Atingimos um tal estado de esgotamento que depois de cem metros a caminhar, nos deixavamos cair no capim para descansar e ganhar forças para fazer mais uns metros.... O Cabo Almeida, que durante a operação teve um comportamento exemplar, já perto da noite, perguntou-me em que sentido deveríamos caminhar. Lá lhe indiquei o sentido do pôr do sol e continuamos a nossa penosa caminhada. Lembro-me, que já era noite, quando o Almeida perfeitamente eufórico me gritou: "meu Alferes", chegamos à picada. O ânimo renasceu e lá continuamos agora em marcha mais acelerada, lembrando-me eu da cerveja que tinha trazido comigo, mas que havia deixado junto do outro grupo, e que me iria saber melhor do que qualquer outra bebida que já tivesse bebido.

O Grupo que ficou a aguardar, resolveu pernoitar na picada em que nós caminhavamos, sendo que que numa das extremidades se encontrava o Fernandes de vigia. Quando sentiu a nossa presença, julgando tratar-se de qualquer Grupo Inimigo ainda pensou em abrir fogo. Felizmente não o fez e perguntou primeiro "quem vem lá"? Foi uma alegria imensa para todos.

Infelizmente a tal dita cerveja que eu havia deixado, já tinha sido utilizada pelo Furriel Silva para lhe ajudar a mitigar a sede, pelo que passei a noite sem qualquer tipo de bebida... só sonhava com as lagoas que circundavam o Loge e cuja água eu julgava ser bebível, jurando que me lançaria nela logo que lá chegasse.

Entretanto o pessoal que havia ficado no destamento, e que entretanto já sabia da situação, logo de madrugada chegou ao local onde passamos a noite. Imediatamente se constituíu um Grupo para ir procurar os camaradas que haviam ficado para trás.
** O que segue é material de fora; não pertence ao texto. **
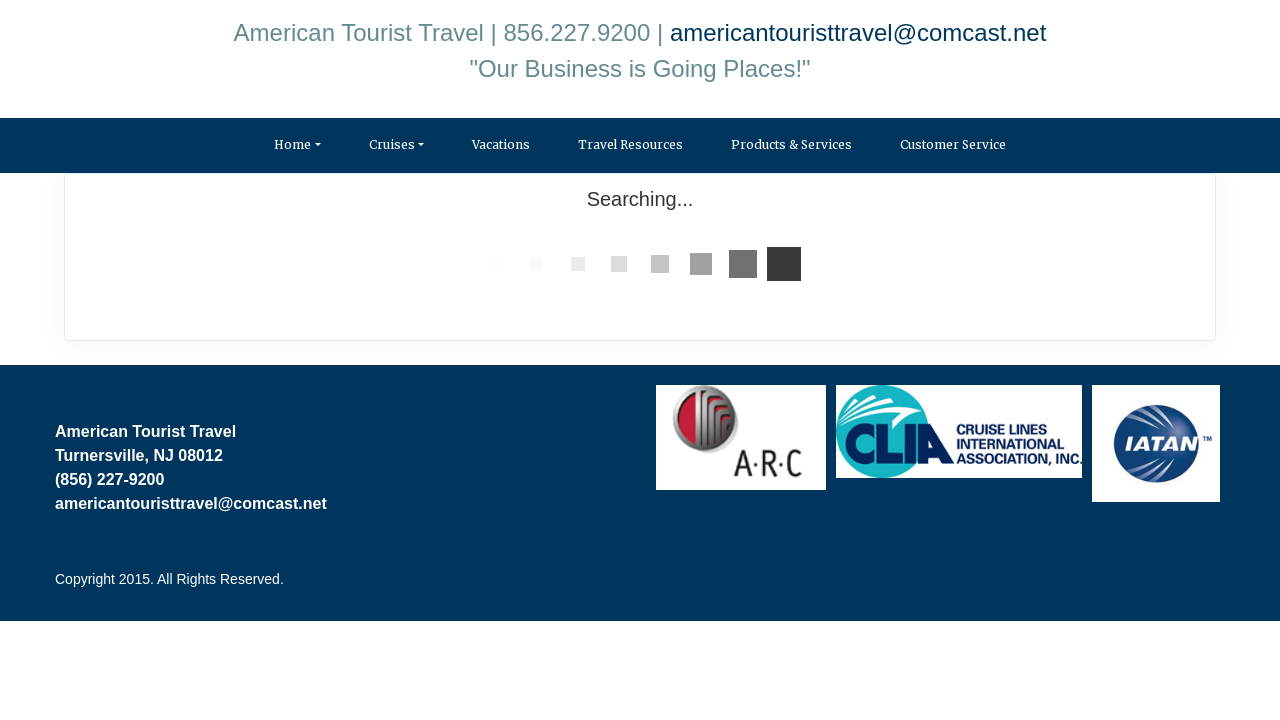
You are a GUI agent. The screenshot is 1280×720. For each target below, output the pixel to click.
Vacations (501, 144)
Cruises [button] (392, 144)
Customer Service (953, 144)
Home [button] (292, 144)
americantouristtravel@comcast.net (858, 32)
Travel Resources (630, 144)
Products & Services (791, 144)
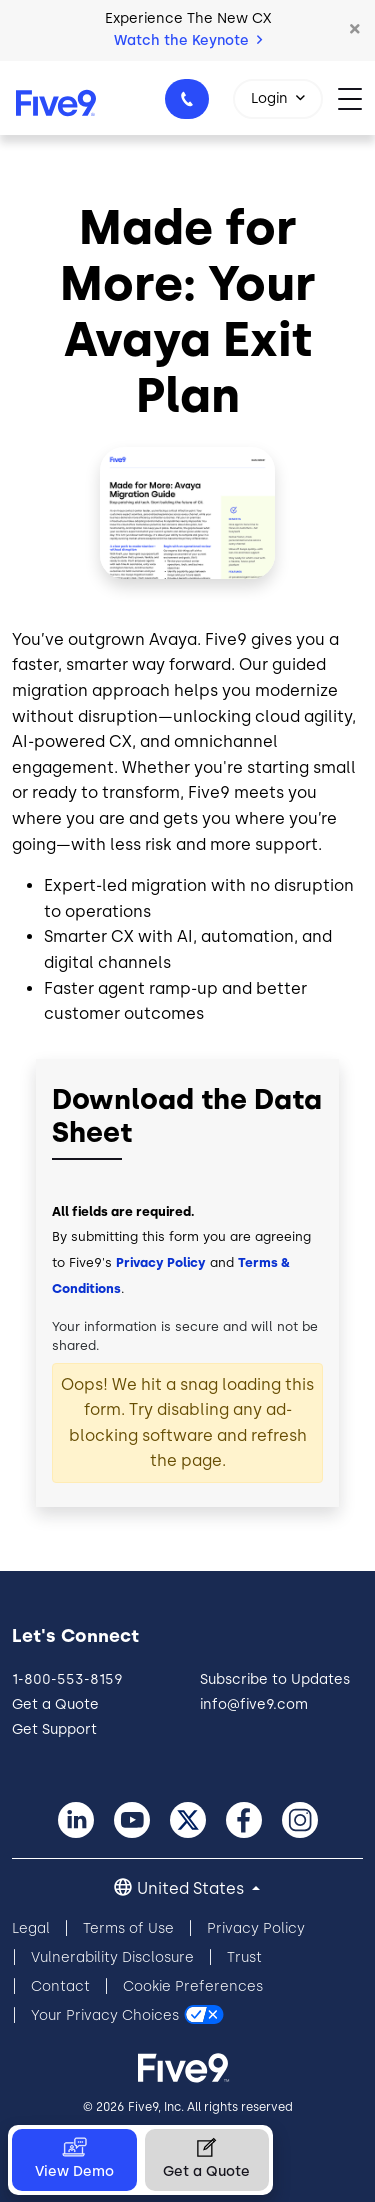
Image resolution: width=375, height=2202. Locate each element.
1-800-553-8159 (190, 105)
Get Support (54, 1729)
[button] (355, 30)
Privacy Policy (161, 1262)
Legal (31, 1928)
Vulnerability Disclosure (112, 1957)
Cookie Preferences (193, 1986)
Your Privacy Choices (105, 2015)
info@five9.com (254, 1704)
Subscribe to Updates (275, 1679)
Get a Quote (55, 1704)
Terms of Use (128, 1928)
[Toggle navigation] (356, 97)
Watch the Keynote (188, 40)
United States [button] (192, 1888)
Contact (60, 1986)
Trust (244, 1957)
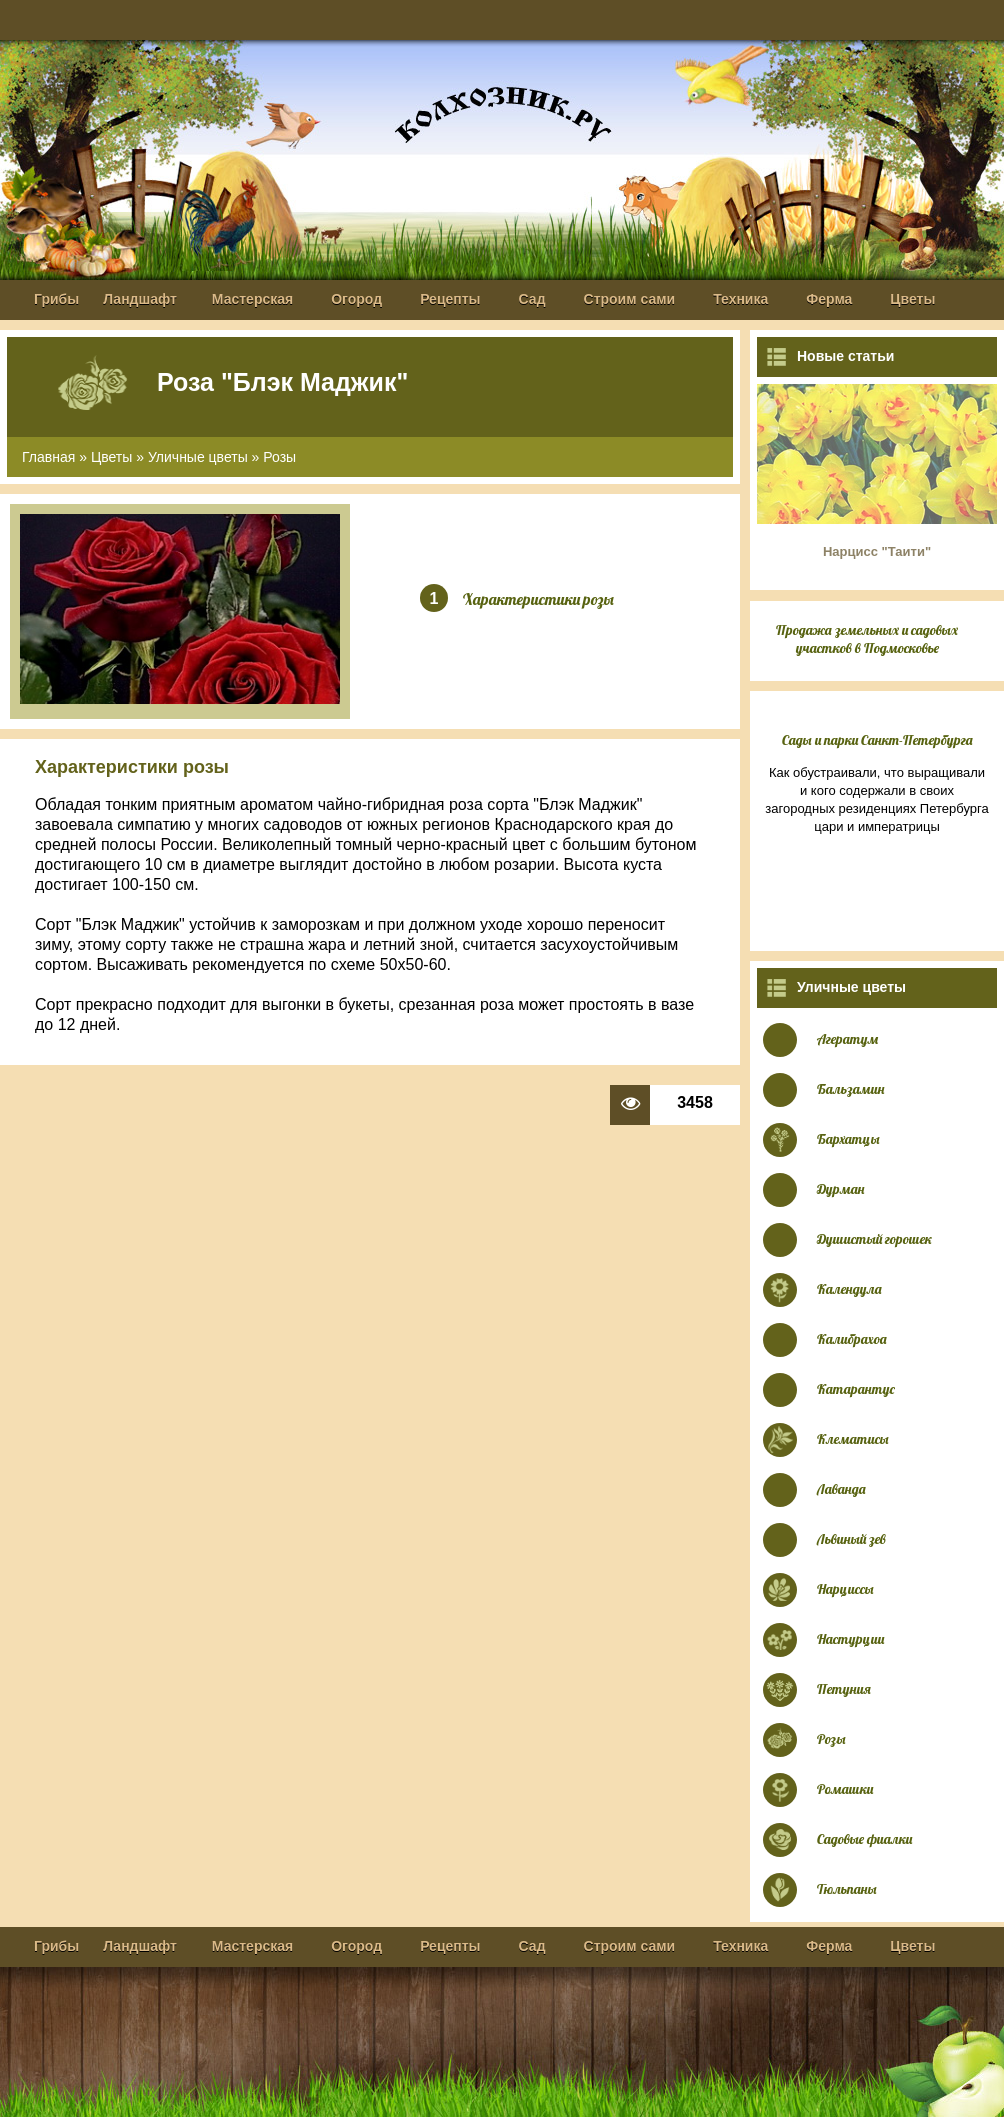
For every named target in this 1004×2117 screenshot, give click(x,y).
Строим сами (630, 299)
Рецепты (450, 299)
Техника (740, 299)
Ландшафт (140, 299)
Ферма (829, 299)
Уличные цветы (198, 457)
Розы (279, 457)
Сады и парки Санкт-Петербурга (877, 740)
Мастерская (252, 299)
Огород (356, 299)
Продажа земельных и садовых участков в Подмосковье (867, 639)
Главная (48, 457)
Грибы (56, 299)
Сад (532, 299)
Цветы (912, 299)
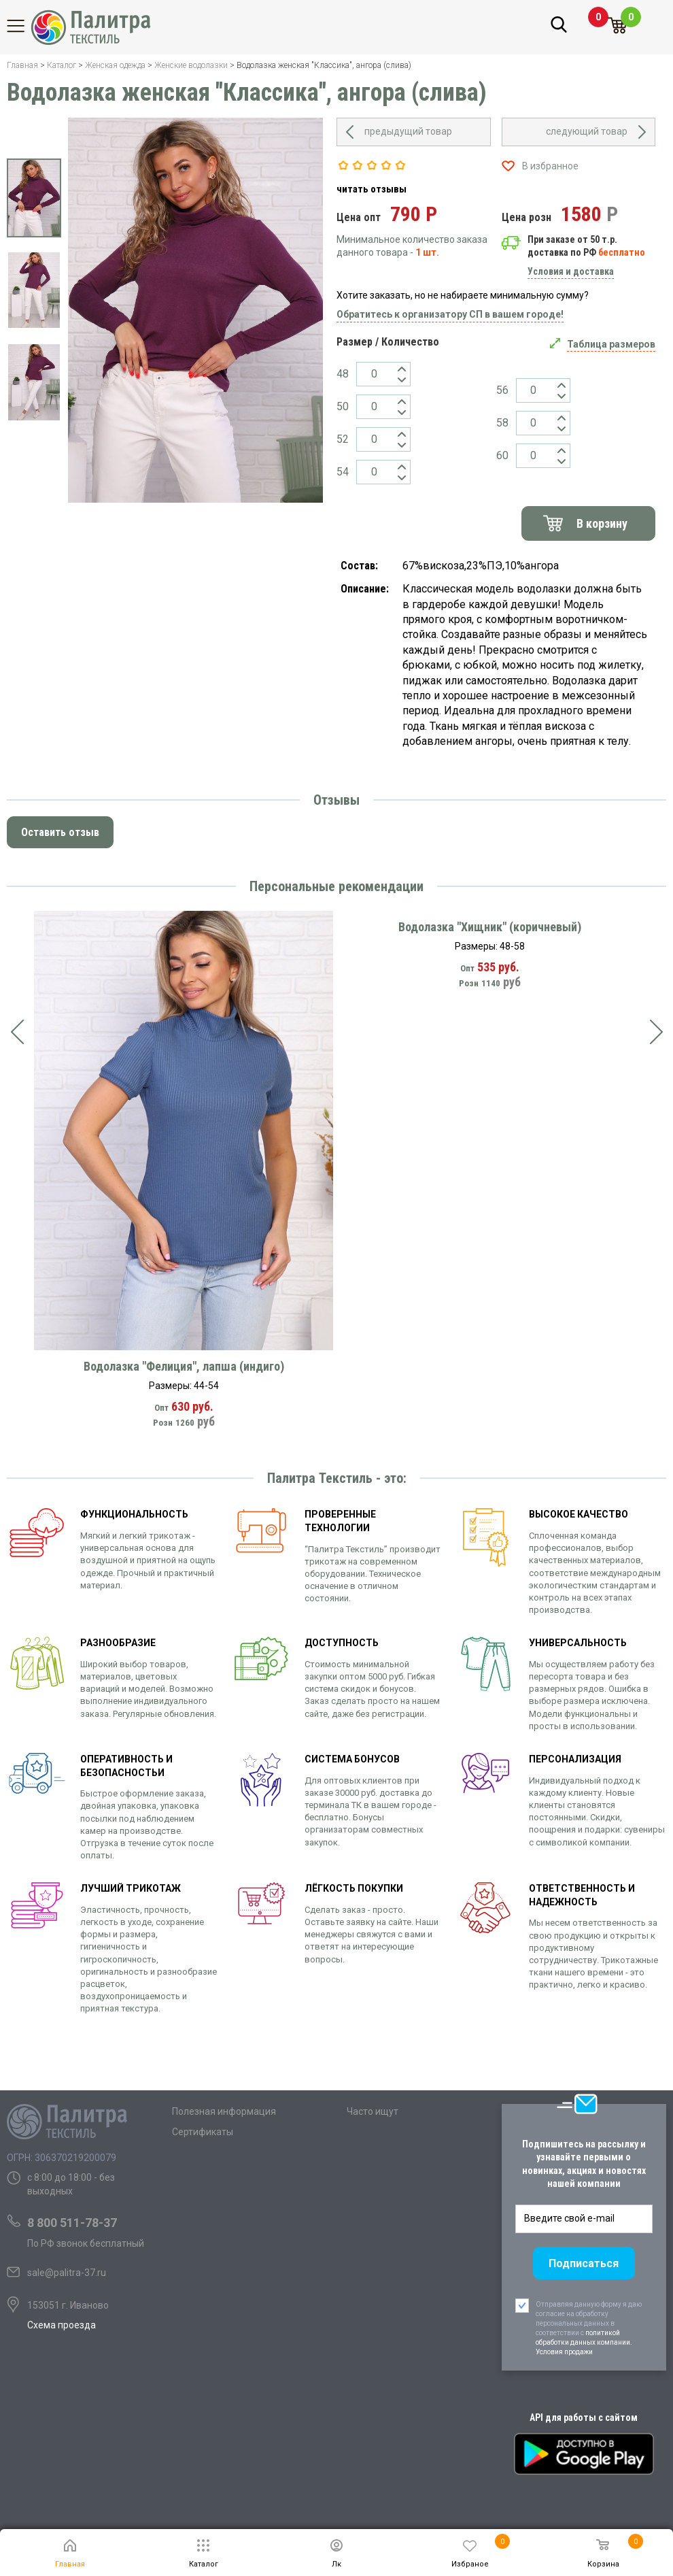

O Cabo Almeida, apesar do seu estado de esgotamento, ofereceu-se para servir de guia. Umas horas depois lá deram com eles. Haviam tentado beber urina e estavam num estado de completo esgotamento.

Esta terá sido a operação que fiz em Angola em que o terei atingido os limites do sofrimento físico. A lição ficou para todos. Naquelas paragens, a água nunca era demais e justificava o sofrimento adicional de um peso de 2 ou 3 quilos mais a pesar no saco de combate.